[PROBLEM A] In the book review below, why is the book Alien Agency said to be a worthy read?

:: TEXT EXTRACT

Committee on Historical Studies/
Affiliate Design Studies
New School for Social Research/Parsons School of Design
“To break through language in order to touch life is to create or recreate the theater [and art] . . . ” 
Antonin Artaud (1938)
Chris Salter’s ambitious new book, Alien Agency: Experimental Encounters with Art in the Making (Cambridge: MIT Press, 2015), is both a manifesto for new forms of research at the intersection of art practice and science studies and an elegant treatise on what it means to encounter non-human agency. Sure to be of interest to practitioners in a range of fields from anthropology, to science studies, to the fine arts, this book is unique in offering both a rumination on method and an aesthetic experience. Above all, Alien Agency is a call for imaginative action in the interest of reinvigorating critique. Salter asks that we think about making art and ‘experiment’ synonymous; not in the sense of homogenizing the differences between science and art, but in exploring how different practices make and remake the world through performativity in ways that can never be expected or controlled. 
On the surface, this argument might appear as part of a long and fatiguing debate about the fate of the humanities and critique in the present. But such debates miss the point. What makes this book a worthy read is its investment not in the past, or the present, but in the imaginary of what research could become. Salter’s project is to demonstrate how art practice and “products” . . . “[are] orchestrating dynamic material acts and performances into being and how these material performances mark and transform the world .”

::::

[PROBLEM B] Count the lines in the entries that contain the string "blue", treating case as significant, and give only that number.

:: GIVEN DATA

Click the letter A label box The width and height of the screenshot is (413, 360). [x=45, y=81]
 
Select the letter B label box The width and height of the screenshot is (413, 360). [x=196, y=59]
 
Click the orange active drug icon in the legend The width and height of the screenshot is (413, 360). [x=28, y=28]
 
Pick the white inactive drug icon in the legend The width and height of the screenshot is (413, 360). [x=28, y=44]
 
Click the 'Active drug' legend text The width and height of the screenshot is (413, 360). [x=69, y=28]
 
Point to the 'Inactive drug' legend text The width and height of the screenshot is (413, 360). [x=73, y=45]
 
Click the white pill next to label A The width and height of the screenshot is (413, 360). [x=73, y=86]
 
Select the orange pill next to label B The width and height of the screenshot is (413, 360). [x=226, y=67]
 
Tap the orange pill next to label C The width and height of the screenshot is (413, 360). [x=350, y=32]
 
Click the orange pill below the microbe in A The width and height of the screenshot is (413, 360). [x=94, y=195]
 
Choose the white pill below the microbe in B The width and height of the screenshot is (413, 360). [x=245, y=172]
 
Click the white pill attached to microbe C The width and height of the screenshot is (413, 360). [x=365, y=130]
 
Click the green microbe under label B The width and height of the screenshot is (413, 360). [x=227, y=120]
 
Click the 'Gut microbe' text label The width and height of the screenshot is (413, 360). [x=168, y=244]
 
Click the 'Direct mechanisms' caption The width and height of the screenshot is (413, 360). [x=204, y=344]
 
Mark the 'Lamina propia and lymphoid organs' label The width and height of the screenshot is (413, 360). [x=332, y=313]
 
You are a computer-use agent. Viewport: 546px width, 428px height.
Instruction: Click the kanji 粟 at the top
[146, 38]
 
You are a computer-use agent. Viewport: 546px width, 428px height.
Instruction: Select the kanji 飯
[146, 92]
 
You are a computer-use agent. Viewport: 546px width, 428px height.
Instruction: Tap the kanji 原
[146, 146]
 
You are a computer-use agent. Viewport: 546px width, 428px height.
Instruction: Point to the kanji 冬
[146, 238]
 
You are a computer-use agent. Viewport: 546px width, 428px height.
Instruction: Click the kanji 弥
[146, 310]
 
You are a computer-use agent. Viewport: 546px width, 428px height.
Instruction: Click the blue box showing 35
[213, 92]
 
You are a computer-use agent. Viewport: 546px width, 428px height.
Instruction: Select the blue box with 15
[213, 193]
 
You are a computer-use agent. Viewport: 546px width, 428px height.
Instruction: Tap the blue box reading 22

::::

[TASK OUTPUT A] The book review says Alien Agency is a worthy read because of its investment in the imaginary of what research could become, rather than in the past or the present.

[TASK OUTPUT B] 3